Em segundo lugar, a Revolução de Outubro e a luta de classes do proletariado russo e mundial deveriam pôr em movimento um processo que terminaria não dando espaço às identidades e às fronteiras nacionais. Sobre esse ponto, a contradição entre teoria e práxis é anterior à conquista do poder por parte dos bolcheviques. “Os operários não têm pátria”, proclama o Manifesto Comunista[20]; mas depois os próprios autores identificam-se com as lutas nacionais dos povos oprimidos, pondo-as no centro da agitação da Associação Internacional dos Trabalhadores. No plano mais propriamente teórico, é Marx quem realça o fato de que em um país como a Irlanda, a “questão social” se configura como “questão nacional”. Depois de outubro de 1917, em um momento em que a onda revolucionária parece a ponto de espalhar-se na Europa (e no mundo inteiro), ao assumir o cargo de comissário do povo para os Negócios Estrangeiros, Trotski resume com precisão a perspectiva que parece vislumbrar-se no horizonte: “Emitirei alguns decretos revolucionários aos povos do mundo e depois fecharei as portas”[21]. Com uma humanidade unificada em âmbito planetário, o primeiro ministério que resultaria desnecessário seria aquele que normalmente preside às relações entre os diversos Estados. Não é diversa a atitude de Lenin, que, concluindo o I Congresso da Internacional Comunista, declara: “A vitória da revolução proletária em todo o mundo é garantida. Está próxima a hora da fundação da república mundial dos sovietes”[22]. Alguns meses depois, em 4 de janeiro de 1920, o líder soviético realça que o problema de “estabelecer a fronteira entre os Estados hoje” deve com certeza ser enfrentado, mas “provisoriamente – já que nós almejamos sua abolição completa”; travada até o fim, a luta de classes revolucionária resultaria na fundação da “República federativa soviética mundial”[23].

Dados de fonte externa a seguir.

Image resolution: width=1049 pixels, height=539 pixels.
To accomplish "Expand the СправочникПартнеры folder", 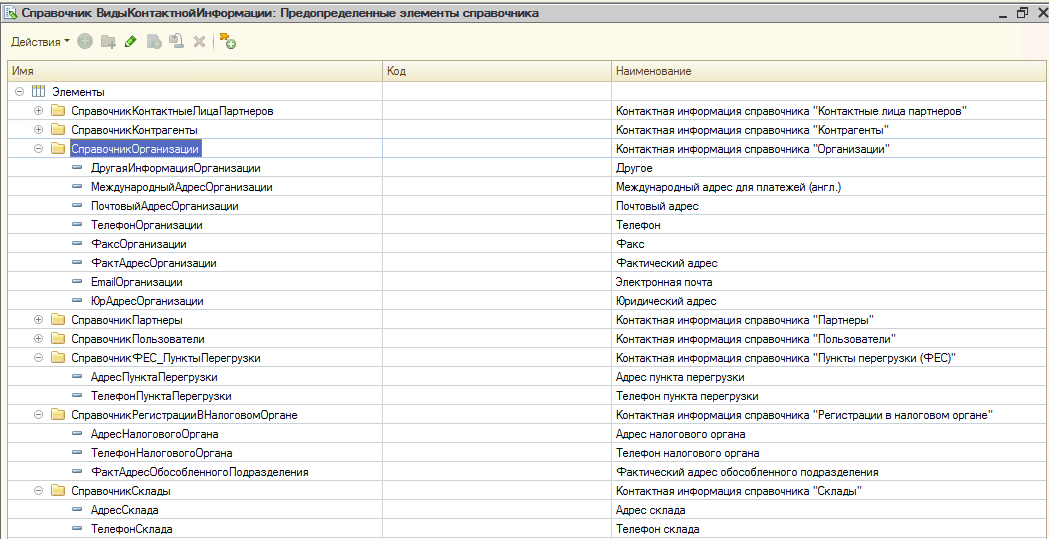I will click(x=39, y=320).
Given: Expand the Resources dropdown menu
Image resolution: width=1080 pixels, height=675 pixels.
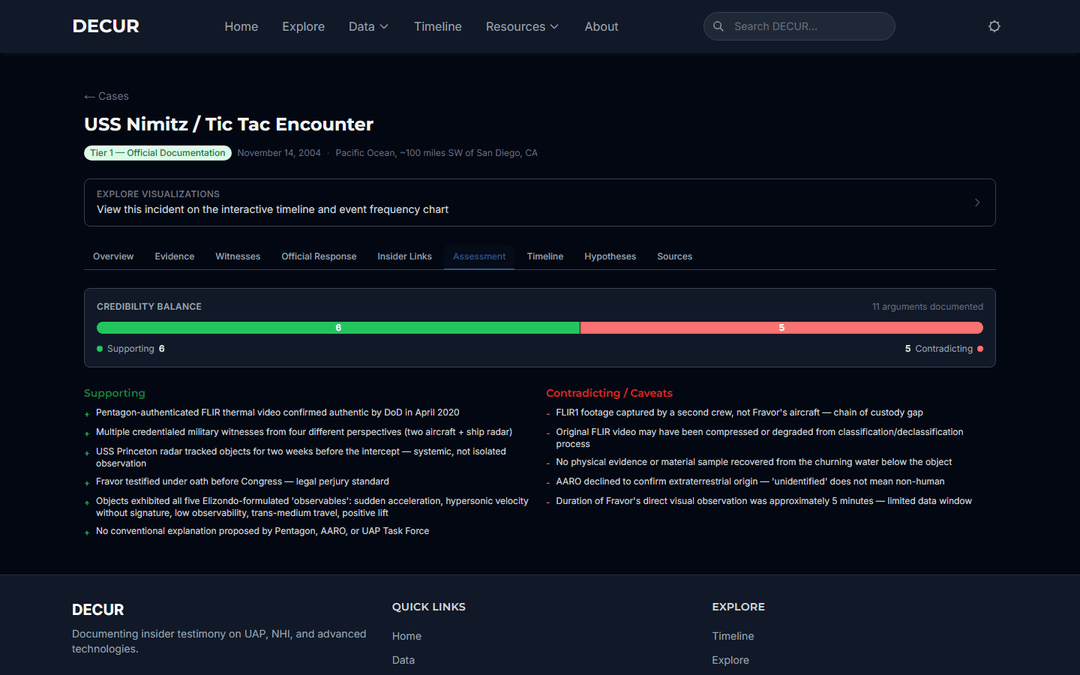Looking at the screenshot, I should (522, 26).
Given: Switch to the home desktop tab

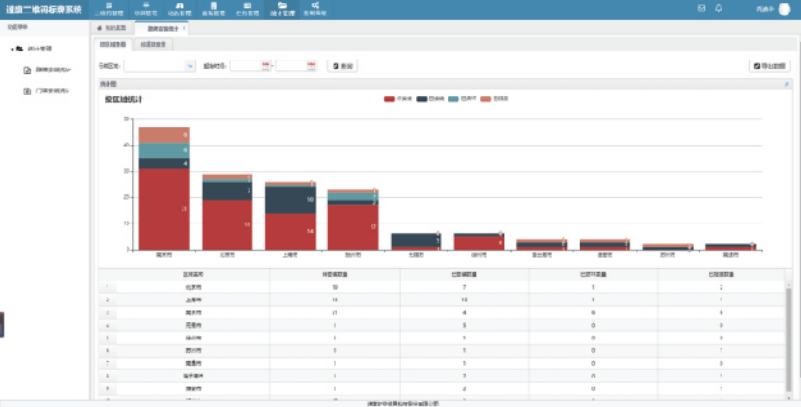Looking at the screenshot, I should pos(113,28).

Entretanto, Lenin é impelido pelas necessidades concretas da luta de classes, pela defesa da Rússia soviética e pela edificação da nova sociedade a usar o tom patriótico. Rejeitando indiretamente as acusações de traição nacional dirigidas aos bolcheviques pelos defensores da continuação a qualquer preço da guerra, em outubro de 1921 ele observa que com Brest-Litowsk “a Rússia, embora mutilada, pôde sair da guerra imperialista e saiu menos mutilada do que sairia se tivesse continuado”[24]. Alguns meses depois (março de 1922), o líder soviético convida nestes termos seus colaboradores e seus seguidores a demonstrar concretude: “O camponês dirá: ‘Sois bravíssima gente, têm defendido a nossa pátria, por isso obedecemos; mas, se não sabem administrar, vão embora’”[25]. No que diz respeito a Stalin, ele já trava sua luta pela paz imediata e pela revolução bolchevique agitando palavras de ordem nacional, isto é, denunciando como expressão de arrogância imperial e neocolonial a pretensão da Entente de obrigar a Rússia a continuar a guerra. Contudo, é com certa surpresa que em 1929 Stalin[26] aponta um fenômeno em grande parte inesperado pelos protagonistas da Revolução de Outubro: “A estabilidade das nações é de tamanho colossal!”.

Mais importante ainda do que esses indiretos reconhecimentos teóricos à ideia de nação e de pátria são os resultados efetivamente originados pela ação de governo. Em 1927, Benjamin[27] põe em evidência “o forte senso nacional que o bolchevismo desenvolveu em todos os russos, sem distinção”. A conclusão a que chega Trotski, dez anos depois, é ainda mais eloquente[28]: na URSS difunde-se um “novo patriotismo soviético”, um sentimento “certamente muito profundo, sincero e dinâmico” pelo fato de que ele não implica a opressão das “nacionalidades atrasadas” não russas, mas seu respeito e sua participação nos “benefícios” do total desenvolvimento econômico e cultural.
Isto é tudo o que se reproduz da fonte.